Damn that box, their child-sized prison, for not being stronger to keep them all in. It was set up a long time ago, by a scared little girl who feared losing her family, and everyone she loved. The little girl grew, but the box didn’t, and neither did the horrible treasures it held.
Aged cedar warped and swelled with the weight of each little grief, each childhood fear as they tried to make room for real fears and grown-up griefs.
Childhood fears and grown up griefs, together, form a most ferocious monster; more terrifying than any who might have made their home under your bed for a season.
Rumi would tell me to welcome the monster, pat it on the head every now and then; because it may have been sent as a guide from the beyond. No offense to Rumi, but I’m not doing that.
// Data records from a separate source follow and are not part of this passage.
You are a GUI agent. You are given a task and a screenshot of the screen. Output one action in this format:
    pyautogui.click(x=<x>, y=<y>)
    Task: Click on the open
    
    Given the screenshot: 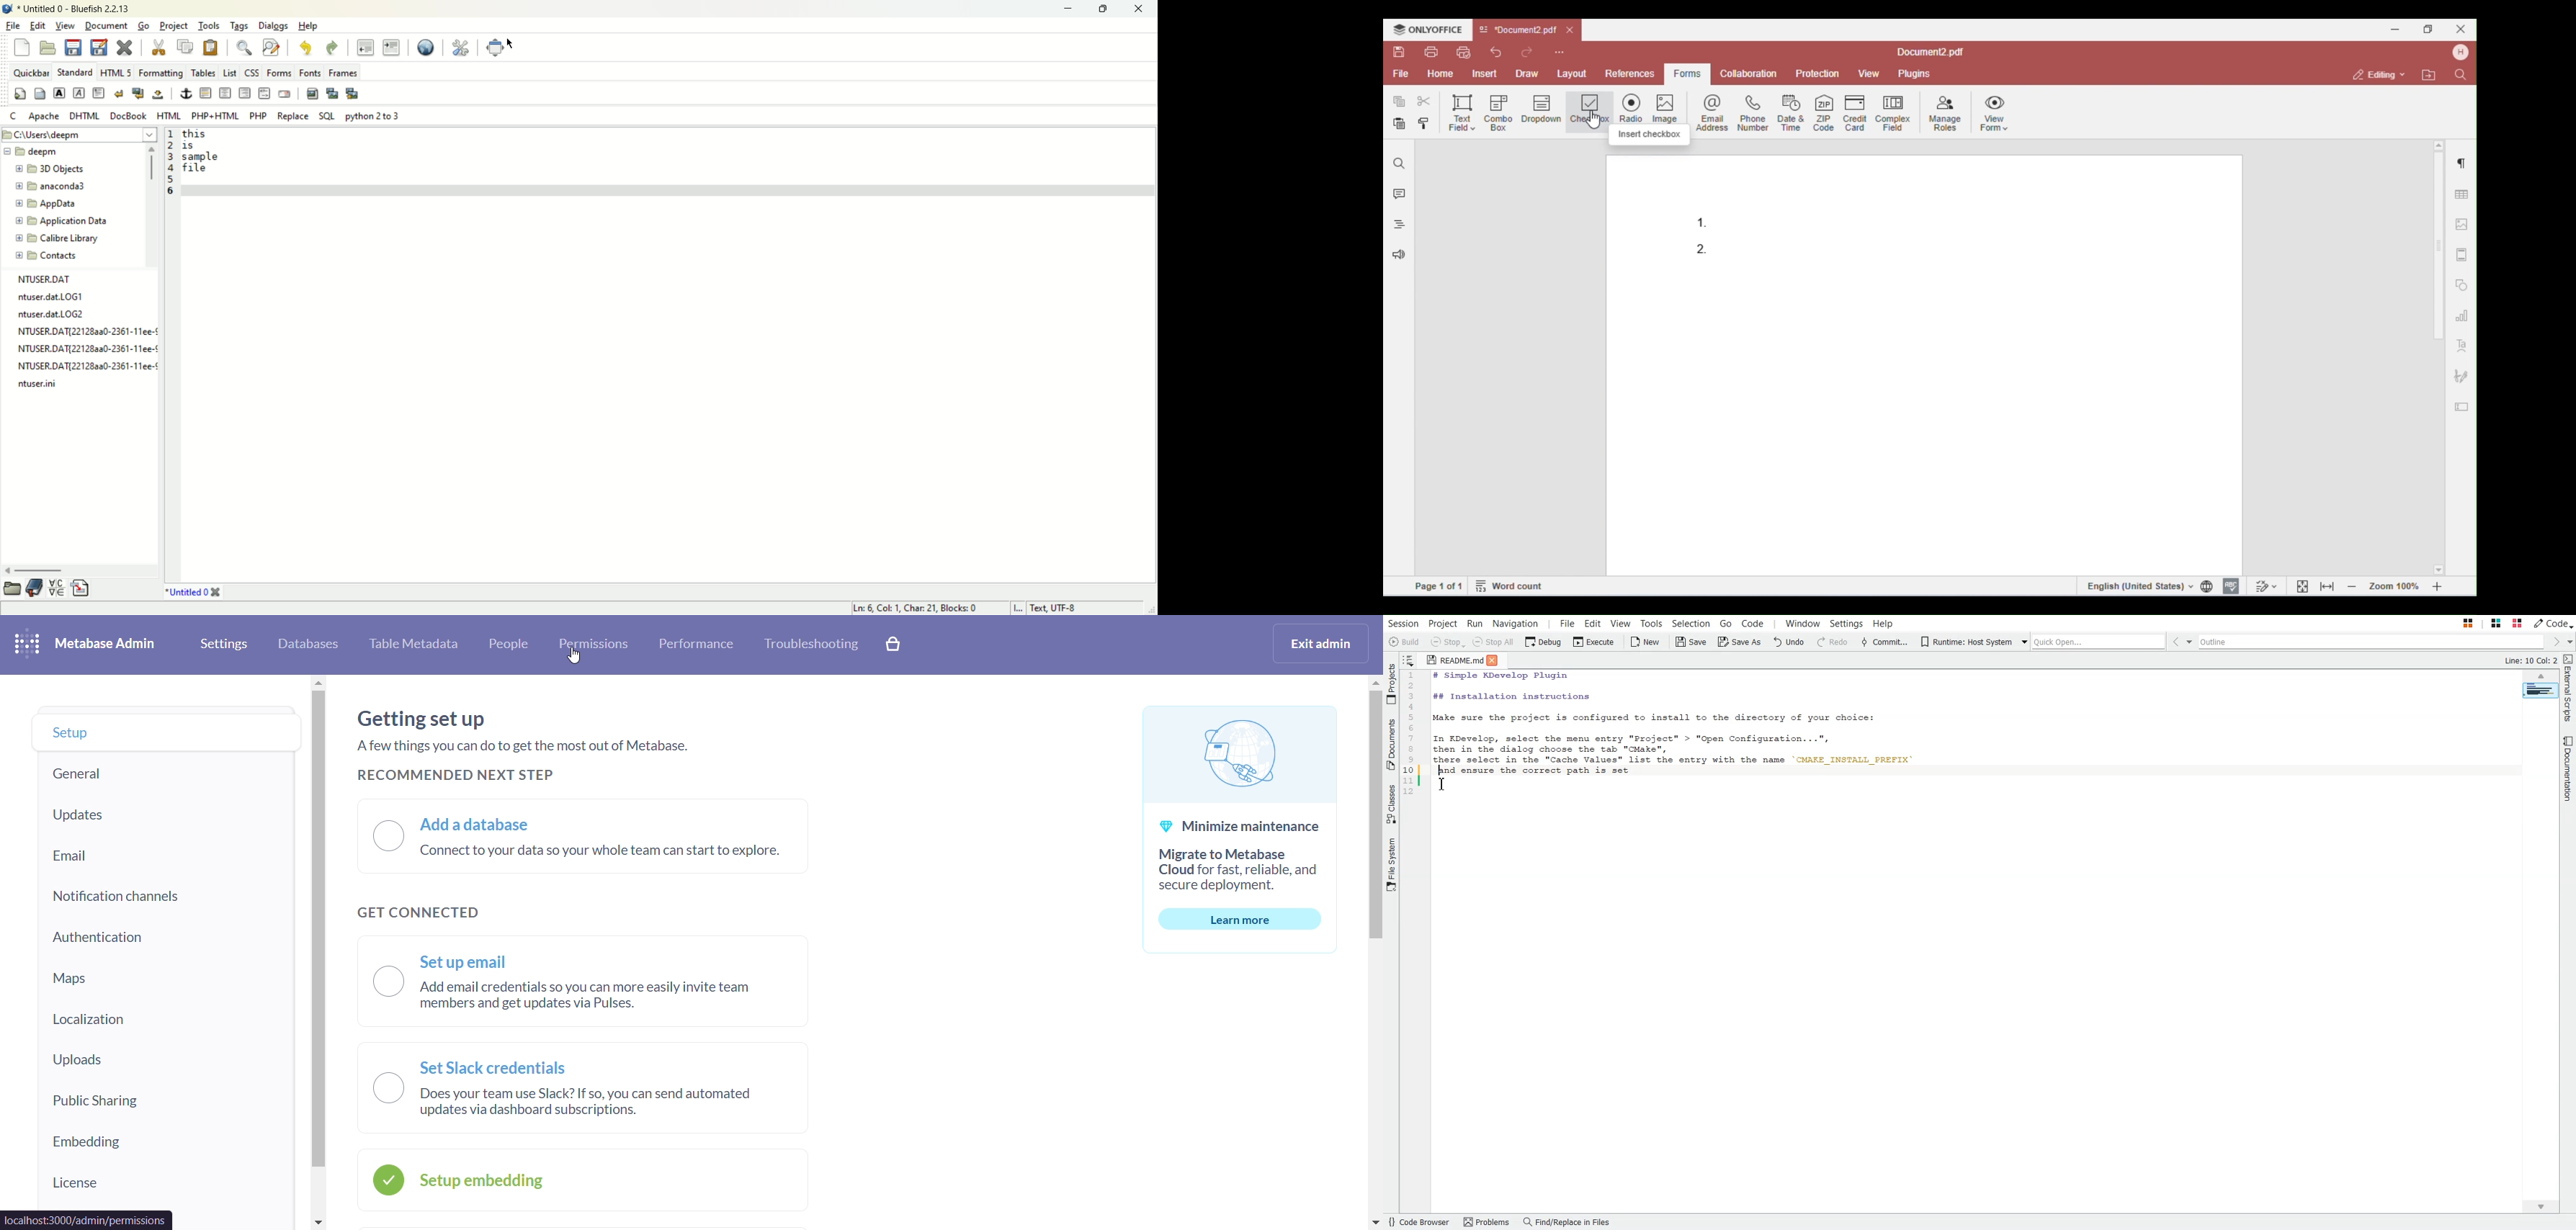 What is the action you would take?
    pyautogui.click(x=49, y=48)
I’ll look at it in its face, and address it by its many names. I’ll speak to it, and I’ll ask it to let me go. But I won’t welcome it; I won’t welcome it because the shards of that little grief box, the unaddressed griefs and the long suppressed fears need space to grow up, to become healed and to become their own guides from the past and the beyond –
to help that little girl, scared of being left alone, to learn to accept love as much as she loves others;
to believe God’s promises for herself as much as she preaches them to her flock;
to let go of fears that have been her survival and make room for courage that will be her freedom.